Quand j’étais enfant, on portait des vêtements différents la semaine et le dimanche. Il était fréquent d’entendre une mère dire, sur un ton impératif : Ne salis pas tes vêtements du dimanche ! Quand j’ai commencé à travailler, je m’habillais de la même façon la semaine et le week-end. J’avais, depuis longtemps, abandonné les vêtements du dimanche mais je ne portais pas de vêtements plus chics pour aller au travail – ni moins chics, d’ailleurs. Je me souviens avoir fait les boutiques, à la va-vite, un samedi dans un centre commercial, à la recherche d’un vêtement qui présentait bien afin d’aller à une commission d’embauche pour un poste – le premier de ma vie – que l’on peut qualifier de ’’cadre’’. J’avais dégotté un ensemble veste-pantalon, fait de deux tissus différents, d’une matière molle et souple qui supportait bien l’effet non-repassé. A la fois chic et décontracté. J’avais également acheté une cravate grise en cuir. C’était la première fois de ma vie que j’en portais une. Je n’aurais pas été à l’aise dans un costume trop guindé. A croire que ça m’allait bien, j’ai été recruté. Je pense avoir fait là un bon boulot... J’ai porté la cravate chaque jour, pendant quelque temps. Puis je ne l’ai mise qu’à certaines occasions. Je l’ai tout à fait abandonnée lorsque j’ai vu un directeur bien plus ’’élevé’’ que moi qui n’en arborait jamais et ne s’en portait pas plus mal. Son statut social lui permettait de contrevenir aux us-et-coutumes en vigueur. Je décrétai qu’il en serait de même pour moi. Puis, progressivement, j’ai commencé à m’habiller à nouveau de façon identique la semaine et le week-end. Quand j’ai changé de travail, je me suis à nouveau présenté à la commission d’embauche avec une cravate. Là encore, j’ai été recruté. J’ai ensuite jeté la cravate, revenant au principe général : une seule tenue que je sois au travail ou dans la vie privée.

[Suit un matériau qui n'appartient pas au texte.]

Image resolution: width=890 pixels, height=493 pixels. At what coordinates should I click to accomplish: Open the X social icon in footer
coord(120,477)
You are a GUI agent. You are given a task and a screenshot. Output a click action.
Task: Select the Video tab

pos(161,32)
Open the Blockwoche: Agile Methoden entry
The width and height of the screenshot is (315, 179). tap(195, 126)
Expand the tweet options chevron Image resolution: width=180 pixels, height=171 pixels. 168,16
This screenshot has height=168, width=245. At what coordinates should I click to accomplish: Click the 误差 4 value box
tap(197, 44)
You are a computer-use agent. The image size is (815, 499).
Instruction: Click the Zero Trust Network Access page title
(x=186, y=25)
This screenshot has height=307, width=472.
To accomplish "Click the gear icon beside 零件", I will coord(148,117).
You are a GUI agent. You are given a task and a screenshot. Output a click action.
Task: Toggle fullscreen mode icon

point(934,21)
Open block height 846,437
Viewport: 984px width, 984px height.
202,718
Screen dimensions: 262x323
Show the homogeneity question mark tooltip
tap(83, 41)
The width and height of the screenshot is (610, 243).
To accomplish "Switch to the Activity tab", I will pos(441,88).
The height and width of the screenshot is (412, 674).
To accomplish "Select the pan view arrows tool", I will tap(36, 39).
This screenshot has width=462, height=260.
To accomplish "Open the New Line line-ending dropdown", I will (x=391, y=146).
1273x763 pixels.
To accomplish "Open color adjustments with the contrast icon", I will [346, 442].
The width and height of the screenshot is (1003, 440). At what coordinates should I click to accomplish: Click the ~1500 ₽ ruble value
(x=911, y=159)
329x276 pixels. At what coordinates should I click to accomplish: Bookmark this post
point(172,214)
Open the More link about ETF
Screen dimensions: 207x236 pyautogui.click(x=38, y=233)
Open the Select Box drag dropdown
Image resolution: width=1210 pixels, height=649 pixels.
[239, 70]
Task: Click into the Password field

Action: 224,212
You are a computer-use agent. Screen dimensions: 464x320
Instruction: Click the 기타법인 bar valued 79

Ça n’est donc pas sur l’habit que je peux m’appuyer pour identifier comment s’est opéré chez moi le passage d’une classe sociale à une autre. En France, sept enfants d’ouvriers sur dix ne changent pas de classe sociale. Dans les pays scandinaves, la probabilité de changer de classe sociale est plus forte. Contrairement aux idées reçues, elle est bien plus faible aux États-Unis. Cette trajectoire, d’une classe à l’autre, s’est construite pour moi à la façon dont marchent les personnes âgées : à petits pas. L’ouverture première a été un accès à la culture à laquelle mes parents n’avaient pas eu droit. La formation continue m’a offert une seconde opportunité – je n’avais pas saisi la première, celle que peut, parfois, présenter l’école. La chance a surtout été bonne conseillère. Ce qui fait qu’au final, contrairement à plusieurs amis qui ont eu une carrière professionnelle à trous, j’ai réussi à tenir un parcours à peu près permanent, si je me place du point de vue des caisses de retraite. Cette évolution à petits pas n’a rien eu de spectaculaire. Je me suis rarement senti en porte-à-faux. A l’étroit dans mon costume. Tout juste deux ou trois fois mal à l’aise. Lors d’un repas avec un préfet où le choix du couvert à utiliser s’est avéré problématique. Ou encore la première fois où je me suis vu arpenter les couloirs d’un collège pour aller y rencontrer le principal ; de désagréables souvenirs d’école sont remontés, me faisant perdre quelques secondes les pédales... Si ma mue sociale s’est faite en douceur c’est aussi parce que je n’ai jamais cherché à fanfaronner. Je faisais le job, voilà tout. Et parce qu’au fond de moi, je savais bien que rien de ce que je faisais ne contrevenait fondamentalement à mes valeurs. Pour parler comme Arlette : sous l’uniforme, je suis resté un travailleur.